On 10/10/2011 4:15 PM, Ian Hickson wrote:
On Mon, 10 Oct 2011, Daniel Cheng wrote:
On Mon, Oct 10, 2011 at 15:26, Ian Hickson<i...@hixie.ch>  wrote:
The parenthetical isn't the important part (that's why it's
parenthetical). The important difference between setDragImage() and
addElement() is that the latter automatically generates the image
based on the current rendering of the elements added whereas the
former uses the exact specified image. So for example if the user is
dragging an element with some complicated CSS styles, that's what gets
drawn with addElement(), whereas the author has no sane way of
providing an image that contains equivalent pixels.
It seems like setDragImage() does that as well:

If the element argument is an img element, then set the drag data
store bitmap to the element's image (at its intrinsic size);
otherwise, set the drag data store bitmap to an image generated from
the given element (the exact mechanism for doing so is not currently
specified).
Doesn't the otherwise clause describe exactly what addElement() does?
Ah, indeed.
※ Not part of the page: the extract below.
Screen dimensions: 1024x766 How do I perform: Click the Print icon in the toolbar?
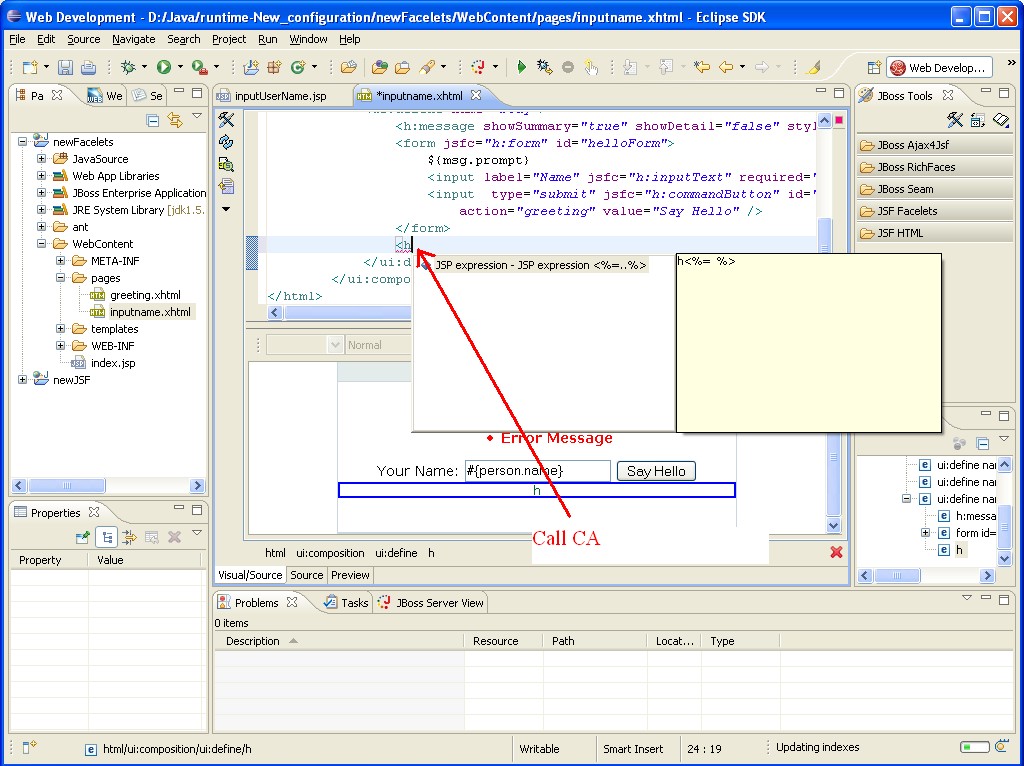coord(88,67)
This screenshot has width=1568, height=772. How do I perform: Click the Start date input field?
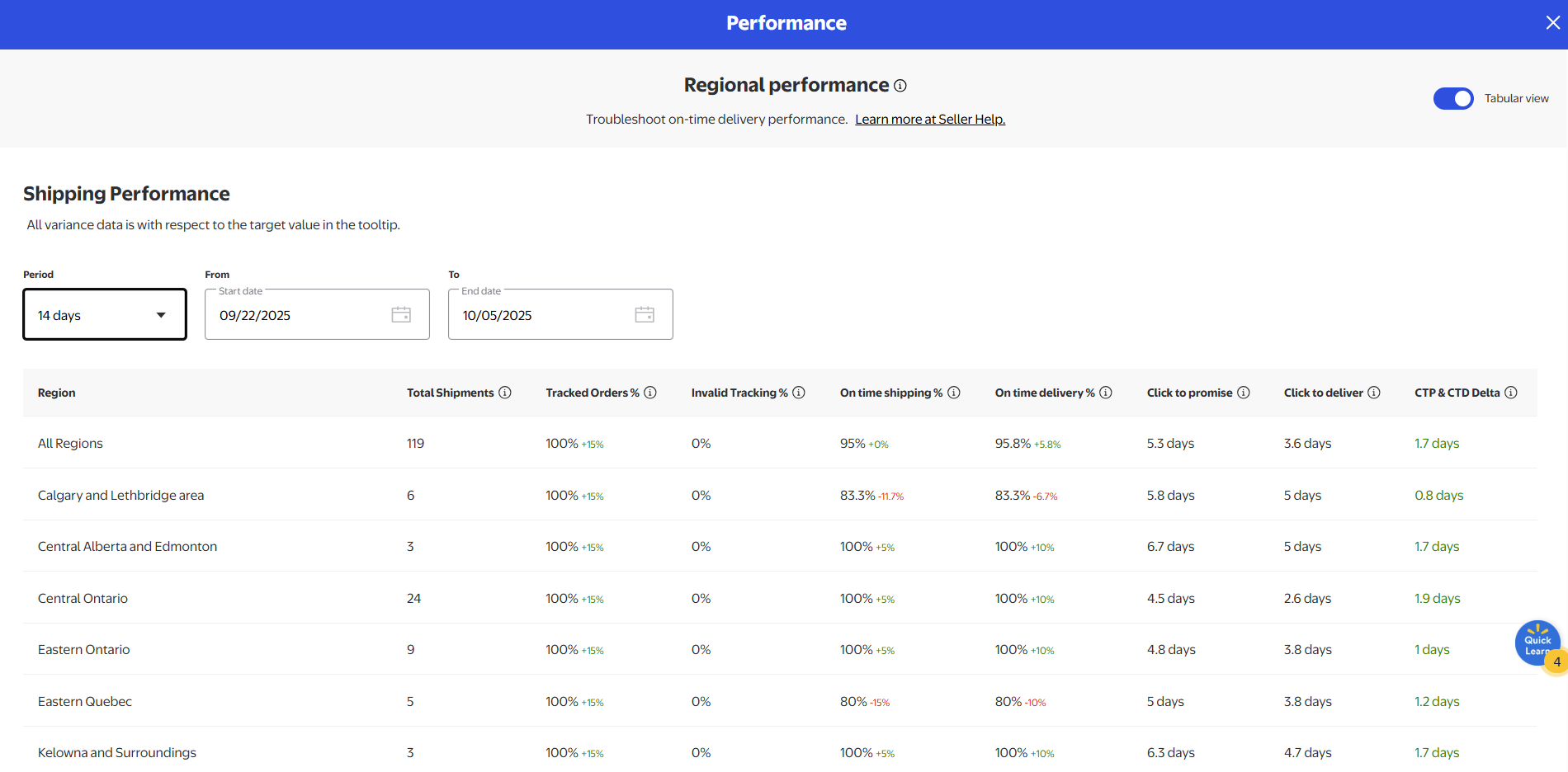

I forgot about that.

I guess the difference then is just that addElement() lets you add
multiple elements, but that's not a particularly great difference. If
nobody implements it, or if people who implement it don't mind dropping
it, we can drop it from the spec entirely.


I'd like to keep it around for a little while, if that's possible. I could envision a UI where the clipboard or "dragging" interface does show multiple items. Many windowing interfaces now show medium-sized thumbnails of open windows as a user presses "Alt+TAB".

An interface to show multiple elements seems possible. I do understand that it's a rare case, may not be implemented, and may simply
be a lot of work with little reward.